3.  I have a number of friends and colleagues who have divorced and had to grapple with multiple jurisdiction issues when their husbands/wives/kids were overseas. On a personal note, I know how frustrating it is to try and obtain child support when father lives in Barcelona (I gave up in the end!). I was genuinely interested to know if EU law would help those in a similar plight.

I am not going to pretend to understand the full impact of all the material presented. It served to show me that there are certainly occasions when having a knowledgeable lawyer will make a significant difference to your chances of success. The key things that struck me, as a layperson, as I listened were as follows:

a)     The EU regulations are adopted by 25 of the 27 States. The UK and Denmark signed up late and there are therefore slight variations for dealing with these things in this country. The point was made that whilst the UK messes about arguing about whether we are in or whether we are out, the rest of Europe just gets on with it. And, as a result, we sign up late to stuff where we have missed the opportunity to contribute. I am probably a ‘Little Englander’ at heart, and this was a very real illustration of what happens as a result. I didn’t expect to have my political views modified on a Thursday evening with a glass of wine in my hand at a law office!

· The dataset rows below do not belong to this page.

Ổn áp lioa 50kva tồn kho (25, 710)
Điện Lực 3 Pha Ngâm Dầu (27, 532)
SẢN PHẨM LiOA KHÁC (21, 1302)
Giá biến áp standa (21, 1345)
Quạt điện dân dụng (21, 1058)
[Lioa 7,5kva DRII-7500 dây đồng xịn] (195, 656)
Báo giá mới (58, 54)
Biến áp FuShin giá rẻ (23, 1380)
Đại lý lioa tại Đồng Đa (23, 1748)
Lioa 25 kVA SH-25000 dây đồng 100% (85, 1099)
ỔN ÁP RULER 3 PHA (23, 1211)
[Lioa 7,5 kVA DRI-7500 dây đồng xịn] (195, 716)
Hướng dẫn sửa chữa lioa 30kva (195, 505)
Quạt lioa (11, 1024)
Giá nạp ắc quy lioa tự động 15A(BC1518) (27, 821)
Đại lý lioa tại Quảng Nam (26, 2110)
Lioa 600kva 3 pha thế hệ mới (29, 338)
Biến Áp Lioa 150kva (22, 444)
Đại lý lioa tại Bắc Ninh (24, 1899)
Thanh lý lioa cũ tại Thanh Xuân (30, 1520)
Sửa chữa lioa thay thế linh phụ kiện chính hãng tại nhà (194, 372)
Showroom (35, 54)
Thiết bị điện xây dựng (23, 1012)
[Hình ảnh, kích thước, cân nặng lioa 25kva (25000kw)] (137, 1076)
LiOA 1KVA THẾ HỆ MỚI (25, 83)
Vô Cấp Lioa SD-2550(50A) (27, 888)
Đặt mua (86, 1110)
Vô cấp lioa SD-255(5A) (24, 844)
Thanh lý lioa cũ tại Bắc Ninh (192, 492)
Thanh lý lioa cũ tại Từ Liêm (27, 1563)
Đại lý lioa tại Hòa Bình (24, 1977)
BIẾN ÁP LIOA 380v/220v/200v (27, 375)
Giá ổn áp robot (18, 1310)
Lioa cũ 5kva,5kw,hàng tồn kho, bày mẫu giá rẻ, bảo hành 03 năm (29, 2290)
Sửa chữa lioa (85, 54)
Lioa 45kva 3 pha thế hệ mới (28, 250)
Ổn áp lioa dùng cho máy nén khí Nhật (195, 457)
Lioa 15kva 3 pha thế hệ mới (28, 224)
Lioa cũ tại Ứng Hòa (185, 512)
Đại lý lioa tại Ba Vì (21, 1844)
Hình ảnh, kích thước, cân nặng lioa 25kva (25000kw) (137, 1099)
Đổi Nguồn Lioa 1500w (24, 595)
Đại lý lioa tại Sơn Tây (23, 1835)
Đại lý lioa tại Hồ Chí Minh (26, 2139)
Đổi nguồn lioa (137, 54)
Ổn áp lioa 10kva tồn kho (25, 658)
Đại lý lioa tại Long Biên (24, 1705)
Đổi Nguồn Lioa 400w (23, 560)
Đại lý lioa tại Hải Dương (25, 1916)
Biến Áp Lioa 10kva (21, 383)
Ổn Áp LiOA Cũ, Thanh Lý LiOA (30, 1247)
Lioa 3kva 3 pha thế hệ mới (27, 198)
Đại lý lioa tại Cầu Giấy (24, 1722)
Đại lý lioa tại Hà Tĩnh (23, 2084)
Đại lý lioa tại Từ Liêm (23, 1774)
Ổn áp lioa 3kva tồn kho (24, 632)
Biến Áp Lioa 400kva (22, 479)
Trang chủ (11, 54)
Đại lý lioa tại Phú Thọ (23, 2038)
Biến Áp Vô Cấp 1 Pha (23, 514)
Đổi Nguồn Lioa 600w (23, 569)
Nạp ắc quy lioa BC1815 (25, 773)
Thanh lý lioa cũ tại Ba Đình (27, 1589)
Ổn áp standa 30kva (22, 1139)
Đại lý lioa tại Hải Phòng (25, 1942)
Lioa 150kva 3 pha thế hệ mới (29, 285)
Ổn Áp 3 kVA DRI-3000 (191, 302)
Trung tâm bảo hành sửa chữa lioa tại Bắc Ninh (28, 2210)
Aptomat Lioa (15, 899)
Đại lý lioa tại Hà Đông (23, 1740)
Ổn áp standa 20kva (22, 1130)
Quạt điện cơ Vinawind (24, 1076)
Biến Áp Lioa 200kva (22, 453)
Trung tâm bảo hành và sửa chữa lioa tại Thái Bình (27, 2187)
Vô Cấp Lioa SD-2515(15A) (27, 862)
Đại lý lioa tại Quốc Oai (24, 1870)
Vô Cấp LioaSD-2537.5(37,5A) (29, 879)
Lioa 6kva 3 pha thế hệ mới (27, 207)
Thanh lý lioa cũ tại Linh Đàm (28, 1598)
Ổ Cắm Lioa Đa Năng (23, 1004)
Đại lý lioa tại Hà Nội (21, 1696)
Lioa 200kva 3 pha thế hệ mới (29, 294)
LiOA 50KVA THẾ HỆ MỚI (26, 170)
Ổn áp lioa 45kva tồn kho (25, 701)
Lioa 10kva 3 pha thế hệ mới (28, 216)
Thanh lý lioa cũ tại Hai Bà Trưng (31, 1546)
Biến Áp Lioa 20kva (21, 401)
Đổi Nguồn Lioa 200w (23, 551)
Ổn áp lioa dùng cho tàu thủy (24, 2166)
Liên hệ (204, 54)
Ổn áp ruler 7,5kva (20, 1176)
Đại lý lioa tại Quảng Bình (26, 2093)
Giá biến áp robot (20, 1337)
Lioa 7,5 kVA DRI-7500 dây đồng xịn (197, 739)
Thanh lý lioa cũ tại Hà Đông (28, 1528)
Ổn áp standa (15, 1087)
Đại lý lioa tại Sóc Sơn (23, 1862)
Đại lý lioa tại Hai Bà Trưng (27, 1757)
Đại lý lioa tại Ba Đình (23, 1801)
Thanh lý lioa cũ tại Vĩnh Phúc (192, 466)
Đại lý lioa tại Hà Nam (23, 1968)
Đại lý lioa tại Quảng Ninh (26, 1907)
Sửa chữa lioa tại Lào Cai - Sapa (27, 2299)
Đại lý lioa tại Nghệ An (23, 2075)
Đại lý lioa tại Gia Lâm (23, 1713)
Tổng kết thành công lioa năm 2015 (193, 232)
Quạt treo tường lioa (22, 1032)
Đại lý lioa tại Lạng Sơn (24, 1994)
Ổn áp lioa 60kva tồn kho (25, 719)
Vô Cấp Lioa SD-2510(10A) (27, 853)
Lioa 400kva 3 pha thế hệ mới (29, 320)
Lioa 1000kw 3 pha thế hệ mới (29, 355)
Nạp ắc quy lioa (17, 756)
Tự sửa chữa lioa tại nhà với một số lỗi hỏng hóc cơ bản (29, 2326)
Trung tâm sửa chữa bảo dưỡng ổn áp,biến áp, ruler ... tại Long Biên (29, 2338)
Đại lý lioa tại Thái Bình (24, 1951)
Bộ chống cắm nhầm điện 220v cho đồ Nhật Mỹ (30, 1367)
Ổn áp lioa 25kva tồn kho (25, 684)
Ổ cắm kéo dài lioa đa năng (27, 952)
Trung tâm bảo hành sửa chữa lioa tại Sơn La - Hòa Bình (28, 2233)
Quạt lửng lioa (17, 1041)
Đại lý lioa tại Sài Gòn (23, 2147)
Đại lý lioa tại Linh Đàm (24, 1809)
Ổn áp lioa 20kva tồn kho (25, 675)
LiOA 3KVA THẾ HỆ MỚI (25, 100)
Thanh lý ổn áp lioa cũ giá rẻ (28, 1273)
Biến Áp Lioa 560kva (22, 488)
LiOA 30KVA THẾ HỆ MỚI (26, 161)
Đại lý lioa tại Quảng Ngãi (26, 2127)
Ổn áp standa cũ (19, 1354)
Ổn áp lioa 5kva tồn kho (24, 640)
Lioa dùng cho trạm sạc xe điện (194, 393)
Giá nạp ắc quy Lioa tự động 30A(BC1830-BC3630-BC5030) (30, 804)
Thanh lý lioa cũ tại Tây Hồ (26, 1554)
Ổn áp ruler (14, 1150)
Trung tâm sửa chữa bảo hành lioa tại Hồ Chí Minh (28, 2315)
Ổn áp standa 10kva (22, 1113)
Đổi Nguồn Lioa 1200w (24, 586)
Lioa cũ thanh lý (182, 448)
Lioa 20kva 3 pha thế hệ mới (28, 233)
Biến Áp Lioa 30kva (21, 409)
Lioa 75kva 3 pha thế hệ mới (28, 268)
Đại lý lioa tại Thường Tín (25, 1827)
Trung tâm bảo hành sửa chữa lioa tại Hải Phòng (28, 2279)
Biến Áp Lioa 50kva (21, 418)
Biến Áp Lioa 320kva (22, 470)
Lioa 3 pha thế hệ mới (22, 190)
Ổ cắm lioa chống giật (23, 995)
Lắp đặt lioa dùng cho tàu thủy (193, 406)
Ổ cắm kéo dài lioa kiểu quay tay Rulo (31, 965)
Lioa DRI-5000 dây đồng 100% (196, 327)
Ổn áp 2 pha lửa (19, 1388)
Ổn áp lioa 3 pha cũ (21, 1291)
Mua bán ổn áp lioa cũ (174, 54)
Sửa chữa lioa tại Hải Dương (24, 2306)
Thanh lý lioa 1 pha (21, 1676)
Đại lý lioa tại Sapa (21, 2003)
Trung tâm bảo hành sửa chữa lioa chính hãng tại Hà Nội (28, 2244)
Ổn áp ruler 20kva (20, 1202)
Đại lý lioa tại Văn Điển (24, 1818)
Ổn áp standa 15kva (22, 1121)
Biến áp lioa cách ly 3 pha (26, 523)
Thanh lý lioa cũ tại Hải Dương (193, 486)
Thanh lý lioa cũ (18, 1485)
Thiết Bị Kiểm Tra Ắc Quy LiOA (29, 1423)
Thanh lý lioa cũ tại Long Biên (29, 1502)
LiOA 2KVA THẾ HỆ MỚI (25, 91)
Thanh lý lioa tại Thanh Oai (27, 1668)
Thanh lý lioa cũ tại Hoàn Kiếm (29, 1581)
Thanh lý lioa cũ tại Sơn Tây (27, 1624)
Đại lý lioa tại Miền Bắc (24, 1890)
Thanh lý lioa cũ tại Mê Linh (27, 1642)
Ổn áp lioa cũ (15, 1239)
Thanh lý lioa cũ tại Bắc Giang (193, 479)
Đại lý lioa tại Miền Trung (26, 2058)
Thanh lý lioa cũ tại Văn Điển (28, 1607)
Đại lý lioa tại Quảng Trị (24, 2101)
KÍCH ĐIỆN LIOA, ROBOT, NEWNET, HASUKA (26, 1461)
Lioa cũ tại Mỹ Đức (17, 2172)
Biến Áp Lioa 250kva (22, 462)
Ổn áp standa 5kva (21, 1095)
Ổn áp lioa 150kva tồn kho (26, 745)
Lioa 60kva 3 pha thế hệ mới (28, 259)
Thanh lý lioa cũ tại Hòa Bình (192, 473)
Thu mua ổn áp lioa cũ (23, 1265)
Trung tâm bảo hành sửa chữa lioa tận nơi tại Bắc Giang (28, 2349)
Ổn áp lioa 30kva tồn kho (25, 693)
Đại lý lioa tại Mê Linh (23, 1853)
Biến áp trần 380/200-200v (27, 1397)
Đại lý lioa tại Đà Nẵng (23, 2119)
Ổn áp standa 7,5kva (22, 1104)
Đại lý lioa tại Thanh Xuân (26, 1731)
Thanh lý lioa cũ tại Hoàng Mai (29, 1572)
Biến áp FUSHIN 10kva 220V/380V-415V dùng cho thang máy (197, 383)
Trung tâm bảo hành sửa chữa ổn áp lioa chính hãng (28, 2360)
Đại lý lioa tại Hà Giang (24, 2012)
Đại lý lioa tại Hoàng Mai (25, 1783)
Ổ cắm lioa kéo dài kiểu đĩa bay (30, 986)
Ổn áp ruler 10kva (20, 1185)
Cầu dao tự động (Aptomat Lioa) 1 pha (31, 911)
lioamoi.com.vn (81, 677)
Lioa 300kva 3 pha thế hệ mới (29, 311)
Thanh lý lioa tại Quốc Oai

b)    Conversely, the new regulation – as far as I can tell – means that maintenance orders agreed in other European countries cannot be reviewed in the UK – but they must be enforced. This sounded rather ominous.

c)     Pre-nups (as far as maintenance goes) – if signed in other EU States – are effective in the UK. So why all the fuss about the Radmacher case, and not about these regulations?

d)    Legal Aid, despite what we read in the press about its erosion, is still supported for European maintenance claims for children under 21. I was surprised to see it there enshrined in European law.